Conforme nos conta Ferreira de Andrade – “a água, elemento primordial na vida de um povo, nunca abundou em Lisboa. E a sua falta, se nas horas normais do dia era já a preocupação dominantes dos seus habitantes, constituía, nos momentos terríveis dos fogos, um mal ainda pior.”

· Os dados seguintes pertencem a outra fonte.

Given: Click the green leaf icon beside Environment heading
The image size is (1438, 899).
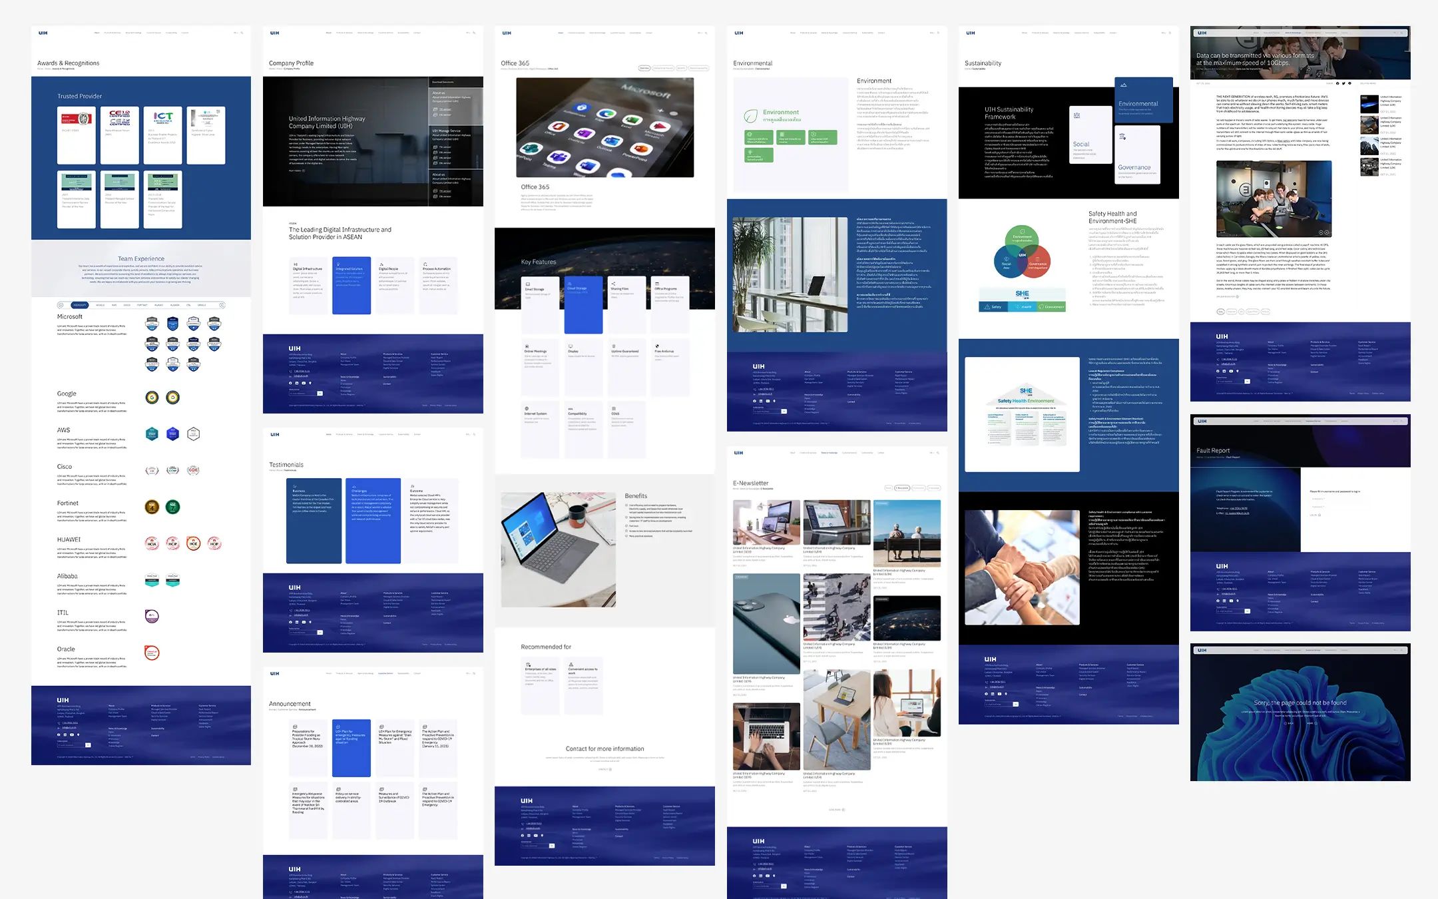Looking at the screenshot, I should pos(750,115).
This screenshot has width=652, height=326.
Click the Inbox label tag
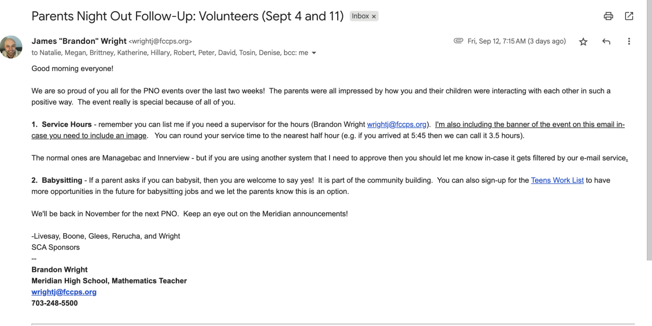tap(360, 16)
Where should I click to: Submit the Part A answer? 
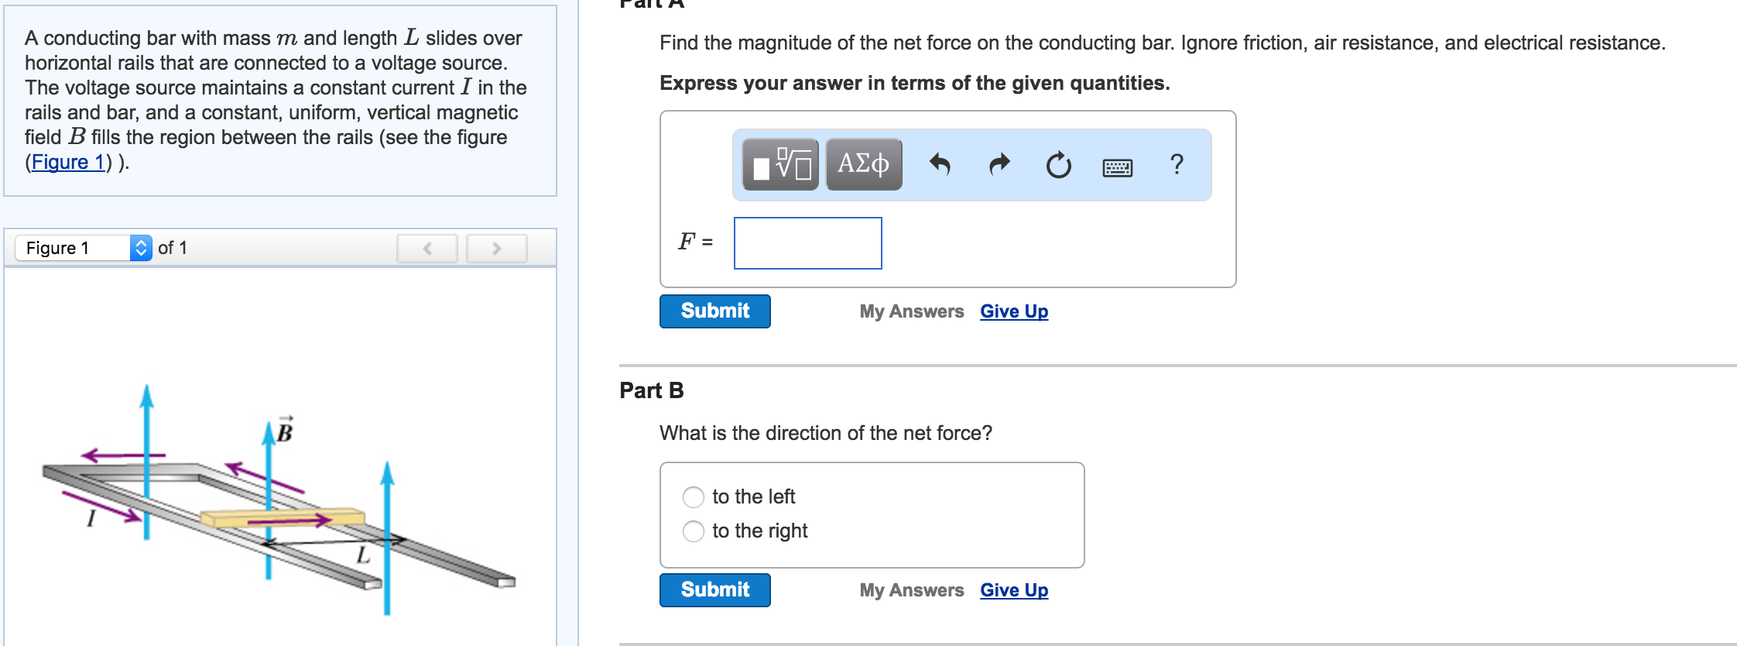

Tal carência provocou verdadeiros desacatos exigindo mesmo a intervenção da Câmara Municipal, que depois interpunha o seu pedido junto da Rainha. Exemplo disso foi o caso em que a Câmara Municipal em carta dirigida à Rainha D. Maria II, em 1837, solicitava que o jorro de água que se desperdiçava, perto do Palácio da Ajuda e ainda por cima sendo de boa qualidade, fosse-se-lhe concedido, uma vez que com poucos recursos, conseguiria conduzi-la para o Chafariz da Bola. Tal foi favoravelmente acolhido pela Rainha e as obras começaram. No entanto, os trabalhos tiveram que ser interrompidos porque o Comandante do Regimento de Lanceiros tinha conseguido autorização para desviar, para o seu quartel, a água que por direito pertencia à Câmara. Tal política de favorecimento de privados, conventos e outras entidades foi seguida por D. Maria I, tendo diminuindo nesta altura a construção de grandes chafarizes.

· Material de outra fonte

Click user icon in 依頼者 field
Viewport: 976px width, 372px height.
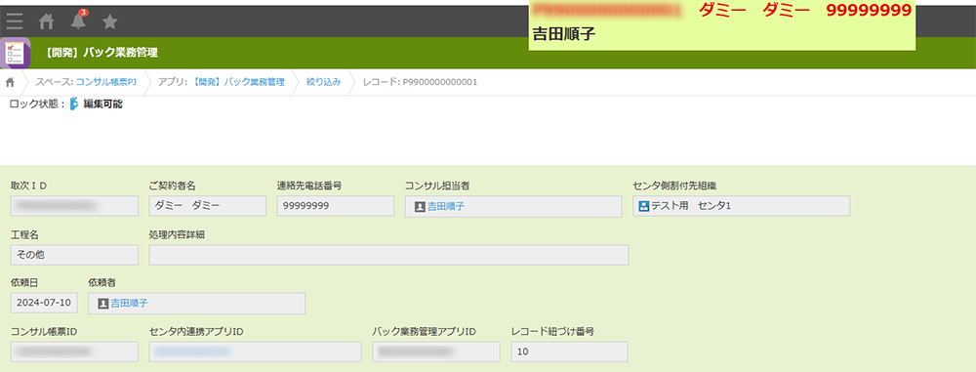coord(102,304)
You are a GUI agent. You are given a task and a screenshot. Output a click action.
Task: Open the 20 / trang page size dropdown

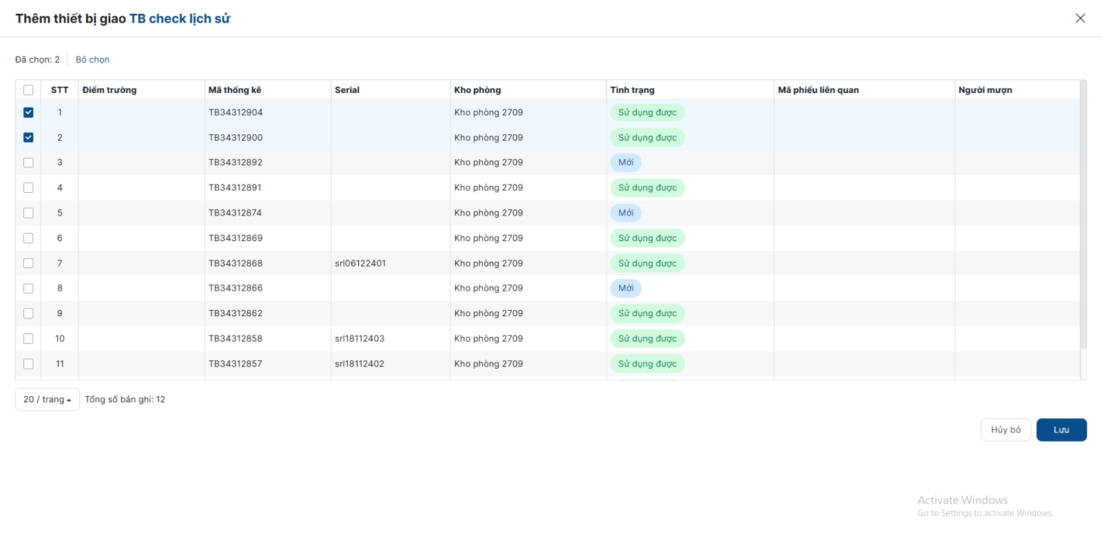point(47,400)
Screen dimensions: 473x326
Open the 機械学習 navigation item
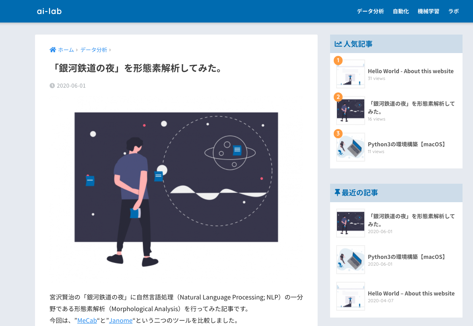428,11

Refere Joaquim Caetano que “Lisboa foi desde sempre uma cidade difícil de abastecer de águas de consumo. Já durante a ocupação romana, o provimento da urbe engrandecida teve que realizar-se através de uma longa canalização que, desembocando na zona das Portas de Santo André, tinha a sua origem distante nas fontes das Águas Livres, as mesmas que mais tarde haveriam de motivar os sonhos e projectos de várias gerações de lisboetas, até à sua utilização final no aqueduto do tempo de D. João V [aqueduto das Águas Livres]”.
O povo abastecia-se nos chafarizes e poços que escassos atraiam uma grande afluência de pessoas. Os mais abastados tinham os criados próprios para tratarem do abastecimento ou compravam a água aos conhecidos aguaceiros.
O Aqueduto das Águas Livres suavizou por algum tempo os problemas da cidade mas não conseguiu resistir ao aumento da população. Paralelamente outros pequenos caudais foram aproveitados dando origem a alguns chafarizes, que foi o caso do Chafariz da Memória.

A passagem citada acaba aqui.